#### WORK INSTRUCTIONS:
Return the passage about the JavaPropertySetter below word for word, from "public class Login" up to and including "annotation classes available.".

#### PROVIDED TEXT:

The JavaPropertySetter is responsible for setting properties on the generated Java objects. The MagicWebService method_missing will receive the arguments to the web service operation in the order defined in the XML Schema element. The JavaPropertySetter needs to set these arguments in the correct fields on the request object. It’s able to do this by using reflection on the generated JAXB object.

The generated JAXB objects contain Java annotations that tell JAXB how to map the object to XML. The @XmlType annotation field propOrder lists the elements of the Login message in order.

Login.java

@XmlAccessorType(XmlAccessType.FIELD)
@XmlType(name = "", propOrder = {
    "username",
    "password",
    "clientInfo",
    "actAsUserName",
    "behalfOfProvider"
})
@XmlRootElement(name = "Login", namespace = "http://echo.nasa.gov/echo/v10")
public class Login {

    @XmlElement(namespace = "http://echo.nasa.gov/echo/v10", required = true)
    protected String username;
    @XmlElement(namespace = "http://echo.nasa.gov/echo/v10", required = true)
    protected String password;
    // ...

Java’s reflection API allows us to retrieve the annotation metadata from a class. This is possible in normal Java code. Ruby makes the code more concise than the Java version which is normally a chore to write. Here’s how the JavaPropertySetter does that in JRuby.

java_property_setter.rb

# Makes the JAXB Java annotation classes available.
module JaxbAnnotation
  include_package "javax.xml.bind.annotation"
end

# Later in class
java_obj_class = @java_object.class.java_class
annotation = java_obj_class.annotation(JaxbAnnotation::XmlType.java_class)

#### MATERIAL PROVIDED:
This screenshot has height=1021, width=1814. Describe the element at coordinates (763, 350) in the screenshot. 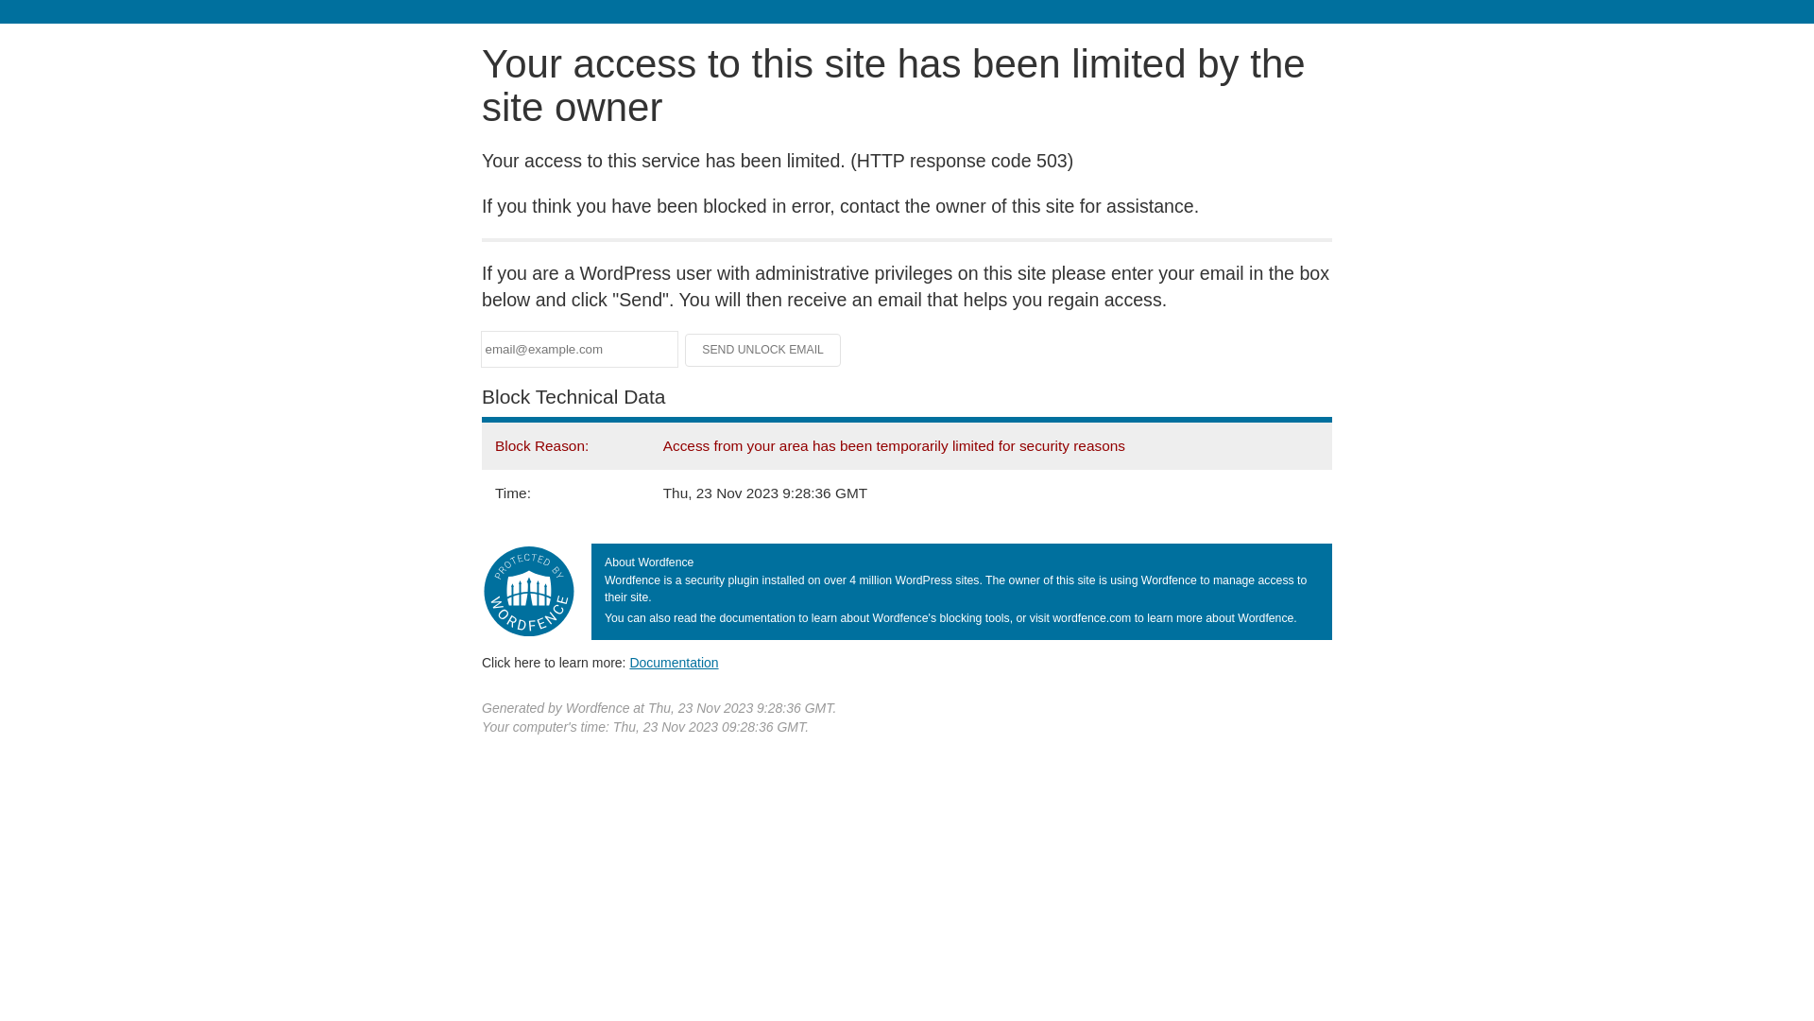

#### EXERCISE ANSWER:
public class Login {

    @XmlElement(namespace = "http://echo.nasa.gov/echo/v10", required = true)
    protected String username;
    @XmlElement(namespace = "http://echo.nasa.gov/echo/v10", required = true)
    protected String password;
    // ...

Java’s reflection API allows us to retrieve the annotation metadata from a class. This is possible in normal Java code. Ruby makes the code more concise than the Java version which is normally a chore to write. Here’s how the JavaPropertySetter does that in JRuby.

java_property_setter.rb

# Makes the JAXB Java annotation classes available.